WORK TO COMPLETE:
Each line from the start of the data below through the one containing "The height and width of the screenshot is (952, 1249)." must be reproduced exactly.
════════════════
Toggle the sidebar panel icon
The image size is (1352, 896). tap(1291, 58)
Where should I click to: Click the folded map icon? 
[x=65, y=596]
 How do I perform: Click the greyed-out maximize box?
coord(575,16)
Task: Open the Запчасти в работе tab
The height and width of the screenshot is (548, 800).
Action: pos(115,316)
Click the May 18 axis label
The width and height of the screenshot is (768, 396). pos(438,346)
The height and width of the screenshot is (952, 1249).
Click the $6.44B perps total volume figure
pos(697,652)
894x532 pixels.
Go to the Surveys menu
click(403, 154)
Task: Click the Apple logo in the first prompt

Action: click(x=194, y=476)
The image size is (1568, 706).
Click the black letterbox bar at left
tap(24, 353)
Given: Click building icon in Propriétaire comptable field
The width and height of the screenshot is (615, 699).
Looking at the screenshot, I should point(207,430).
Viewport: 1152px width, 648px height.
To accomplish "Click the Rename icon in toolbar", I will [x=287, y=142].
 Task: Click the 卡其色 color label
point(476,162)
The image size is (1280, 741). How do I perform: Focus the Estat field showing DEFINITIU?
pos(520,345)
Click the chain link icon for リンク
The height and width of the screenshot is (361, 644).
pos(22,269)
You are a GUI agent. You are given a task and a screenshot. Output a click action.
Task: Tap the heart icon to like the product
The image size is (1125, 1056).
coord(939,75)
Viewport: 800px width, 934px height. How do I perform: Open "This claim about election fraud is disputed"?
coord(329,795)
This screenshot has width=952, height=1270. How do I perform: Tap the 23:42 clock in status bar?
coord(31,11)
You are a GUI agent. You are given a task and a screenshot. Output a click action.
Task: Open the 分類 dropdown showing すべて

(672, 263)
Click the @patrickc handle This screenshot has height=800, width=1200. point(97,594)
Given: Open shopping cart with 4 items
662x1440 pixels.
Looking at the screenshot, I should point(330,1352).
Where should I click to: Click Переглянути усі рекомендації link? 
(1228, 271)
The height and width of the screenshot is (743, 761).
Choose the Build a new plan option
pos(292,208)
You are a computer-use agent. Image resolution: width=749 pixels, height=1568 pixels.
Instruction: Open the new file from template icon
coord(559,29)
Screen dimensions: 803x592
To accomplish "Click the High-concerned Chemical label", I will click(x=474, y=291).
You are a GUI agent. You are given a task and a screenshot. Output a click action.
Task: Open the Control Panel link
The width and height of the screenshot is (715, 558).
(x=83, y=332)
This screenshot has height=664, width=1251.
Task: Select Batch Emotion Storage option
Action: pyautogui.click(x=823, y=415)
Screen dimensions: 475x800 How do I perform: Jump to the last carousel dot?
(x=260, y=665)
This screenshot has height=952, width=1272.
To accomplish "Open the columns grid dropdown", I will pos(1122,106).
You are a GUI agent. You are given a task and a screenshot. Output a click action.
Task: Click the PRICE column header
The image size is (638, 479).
════════════════
TASK SOLUTION:
Toggle the sidebar panel icon
The image size is (1352, 896). tap(1291, 58)
Where should I click to: Click the folded map icon? 
[x=65, y=596]
 How do I perform: Click the greyed-out maximize box?
coord(575,16)
Task: Open the Запчасти в работе tab
The height and width of the screenshot is (548, 800).
Action: pos(115,316)
Click the May 18 axis label
The width and height of the screenshot is (768, 396). pos(438,346)
The height and width of the screenshot is (952, 1249).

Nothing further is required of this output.